文書の抜粋>

---------------

生活文化創造都市推進事業

生活文化創造都市ジャーナル_vol.16 「ファッションタウン児島 ビジョン2001」発表から20年

児島商工会議所 顧問(前会頭)
髙田 幸雄氏

 

①ファッションタウン運動の始まり

平成7(1995)年に、会員数113名で児島商工会議所青年部が誕生し、40歳代を中心としたメンバーが一気に活動を開始した。一方で、被服縫製業を中心とした岡山県アパレル工業組合の青年部は、通産省の「新繊維ビジョン」の繊維産地振興政策「ファッションタウン」に着目し、岡山県アパレル産地ビジョンづくりのために活動を開始。平成8年11月に、商工会議所青年部(有志)とともに、北イタリアの繊維産業を視察した。平成9年2月には、岡山県アパレル産地ビジョンが完成し、誇りのもてる産地の創造を、地域づくり、文化づくりの関係で推進することの必要性を確認した。平成10年1月には、岡山県アパレル工業組合主催の「‘98岡山繊維産地フォーラム」が開催され、ものづくり、まちづくり、環境の三つの視点で分科会が設置され、ファッションタウンの布石が打たれた。

また、並行して、商工会議所青年部は、平成9年に「ファッションタウンサミット桐生」に参加。平成10年5月からは、自治会・市議・倉敷市・青年会議所・各種団体の皆様とともに「ファッションタウン構想」の勉強会を重ねた。10月には、児島商工会議所の常議員会において、「ファッションタウン構想」を児島のまちづくりの基本構想にすることを決議した。そして、平成11年4月に、商工会議所が中心となり「ファッションタウン児島推進協議会」を設立した。

 

②トライアスロン大会で、仲間づくり

ファッションタウン構想を推進するためには、「ビジョンが必要であり、ビジョンづくりのためには仲間が必要である。」との認識のもと、仲間づくりを目的に、トライアスロン大会の開催にチャレンジすることを決定した。イベント会社には一切頼らないなどの約束のもと、一枚岩の結束で取組を開始した。地域の熱い協力と応援をいただき、厳しい難題を一つひとつ克服し、平成11年8月に、夢にまで見た「第1回ファッションタウン児島 トライアスロン大会」を開催した。3500人のボランティアの協力で大会は大成功。ともに流した汗は、ファッションタウン構想への期待感へとつながっていった。(後に、オリンピックディスタンスの部で満足度日本一になる。)

---------------

演習用データ>
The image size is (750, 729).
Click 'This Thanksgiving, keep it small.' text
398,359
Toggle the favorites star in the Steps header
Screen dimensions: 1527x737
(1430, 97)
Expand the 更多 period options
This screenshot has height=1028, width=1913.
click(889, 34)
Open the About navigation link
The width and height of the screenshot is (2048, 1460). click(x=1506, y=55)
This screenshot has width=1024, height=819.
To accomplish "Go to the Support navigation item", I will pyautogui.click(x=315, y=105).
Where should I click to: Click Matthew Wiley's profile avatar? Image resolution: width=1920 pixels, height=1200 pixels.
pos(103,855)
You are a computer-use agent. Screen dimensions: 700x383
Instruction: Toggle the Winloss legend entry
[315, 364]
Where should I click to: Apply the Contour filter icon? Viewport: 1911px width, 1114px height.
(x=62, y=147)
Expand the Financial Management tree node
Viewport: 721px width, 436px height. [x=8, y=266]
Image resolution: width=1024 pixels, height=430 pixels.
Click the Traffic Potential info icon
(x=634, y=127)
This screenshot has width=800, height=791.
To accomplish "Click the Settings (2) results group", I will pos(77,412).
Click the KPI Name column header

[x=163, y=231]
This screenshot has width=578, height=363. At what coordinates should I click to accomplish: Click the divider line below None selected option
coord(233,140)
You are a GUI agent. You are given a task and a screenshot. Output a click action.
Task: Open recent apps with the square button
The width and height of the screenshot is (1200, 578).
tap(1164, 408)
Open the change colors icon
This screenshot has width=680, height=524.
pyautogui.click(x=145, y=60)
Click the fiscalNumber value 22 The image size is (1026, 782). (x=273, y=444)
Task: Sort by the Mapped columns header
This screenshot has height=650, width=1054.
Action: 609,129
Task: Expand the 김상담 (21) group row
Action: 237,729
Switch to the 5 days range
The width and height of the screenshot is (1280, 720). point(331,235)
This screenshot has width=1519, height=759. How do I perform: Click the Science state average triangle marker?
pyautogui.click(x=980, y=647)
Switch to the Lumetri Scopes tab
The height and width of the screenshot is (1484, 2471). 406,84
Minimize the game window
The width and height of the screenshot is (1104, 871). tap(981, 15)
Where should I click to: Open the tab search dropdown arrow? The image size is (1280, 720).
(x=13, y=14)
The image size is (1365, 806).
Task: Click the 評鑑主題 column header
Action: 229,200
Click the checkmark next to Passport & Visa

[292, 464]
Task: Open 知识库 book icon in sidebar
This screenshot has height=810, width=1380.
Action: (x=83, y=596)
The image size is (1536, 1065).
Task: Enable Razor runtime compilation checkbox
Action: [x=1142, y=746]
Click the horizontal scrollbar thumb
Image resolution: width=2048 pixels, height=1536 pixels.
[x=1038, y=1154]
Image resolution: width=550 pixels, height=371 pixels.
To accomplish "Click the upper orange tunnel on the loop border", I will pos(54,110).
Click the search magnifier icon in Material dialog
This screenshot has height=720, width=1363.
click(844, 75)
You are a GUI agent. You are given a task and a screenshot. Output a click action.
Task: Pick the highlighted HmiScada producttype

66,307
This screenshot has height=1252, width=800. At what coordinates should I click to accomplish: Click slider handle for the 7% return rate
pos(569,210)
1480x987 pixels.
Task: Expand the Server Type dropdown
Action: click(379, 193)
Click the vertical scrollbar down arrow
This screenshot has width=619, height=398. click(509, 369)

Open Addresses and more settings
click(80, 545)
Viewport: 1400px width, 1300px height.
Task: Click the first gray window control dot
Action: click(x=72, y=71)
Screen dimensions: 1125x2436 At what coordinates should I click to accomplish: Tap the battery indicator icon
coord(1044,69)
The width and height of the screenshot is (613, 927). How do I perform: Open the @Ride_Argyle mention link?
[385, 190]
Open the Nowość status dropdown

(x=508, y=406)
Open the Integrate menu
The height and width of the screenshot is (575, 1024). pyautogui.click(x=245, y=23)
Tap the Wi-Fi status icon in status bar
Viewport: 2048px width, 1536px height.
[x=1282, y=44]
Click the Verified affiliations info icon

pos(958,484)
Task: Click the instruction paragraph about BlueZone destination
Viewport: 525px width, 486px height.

---------------

取り組む課題>
A. ファッションタウン児島の記事のうち、「生活文化創造都市ジャーナル_vol.16 「ファッションタウン児島 ビジョン2001」発表から20年」から「児島推進協議会」を設立した。」までの部分を、末尾の語句も含めて一字一句そのまま書き写してください。
B. リストの中から、「This screenshot has width=578, height=363.」を含む行以降、「Action: 237,729」を含む行までを、両端の行も含めて一字一句たがえずに繰り返し記してください。

解答>
A.
生活文化創造都市ジャーナル_vol.16 「ファッションタウン児島 ビジョン2001」発表から20年

児島商工会議所 顧問(前会頭)
髙田 幸雄氏

 

①ファッションタウン運動の始まり

平成7(1995)年に、会員数113名で児島商工会議所青年部が誕生し、40歳代を中心としたメンバーが一気に活動を開始した。一方で、被服縫製業を中心とした岡山県アパレル工業組合の青年部は、通産省の「新繊維ビジョン」の繊維産地振興政策「ファッションタウン」に着目し、岡山県アパレル産地ビジョンづくりのために活動を開始。平成8年11月に、商工会議所青年部(有志)とともに、北イタリアの繊維産業を視察した。平成9年2月には、岡山県アパレル産地ビジョンが完成し、誇りのもてる産地の創造を、地域づくり、文化づくりの関係で推進することの必要性を確認した。平成10年1月には、岡山県アパレル工業組合主催の「‘98岡山繊維産地フォーラム」が開催され、ものづくり、まちづくり、環境の三つの視点で分科会が設置され、ファッションタウンの布石が打たれた。

また、並行して、商工会議所青年部は、平成9年に「ファッションタウンサミット桐生」に参加。平成10年5月からは、自治会・市議・倉敷市・青年会議所・各種団体の皆様とともに「ファッションタウン構想」の勉強会を重ねた。10月には、児島商工会議所の常議員会において、「ファッションタウン構想」を児島のまちづくりの基本構想にすることを決議した。そして、平成11年4月に、商工会議所が中心となり「ファッションタウン児島推進協議会」を設立した。

B.
This screenshot has width=578, height=363. At what coordinates should I click to accomplish: Click the divider line below None selected option
coord(233,140)
You are a GUI agent. You are given a task and a screenshot. Output a click action.
Task: Open recent apps with the square button
The width and height of the screenshot is (1200, 578).
tap(1164, 408)
Open the change colors icon
This screenshot has width=680, height=524.
pyautogui.click(x=145, y=60)
Click the fiscalNumber value 22 The image size is (1026, 782). (x=273, y=444)
Task: Sort by the Mapped columns header
This screenshot has height=650, width=1054.
Action: 609,129
Task: Expand the 김상담 (21) group row
Action: 237,729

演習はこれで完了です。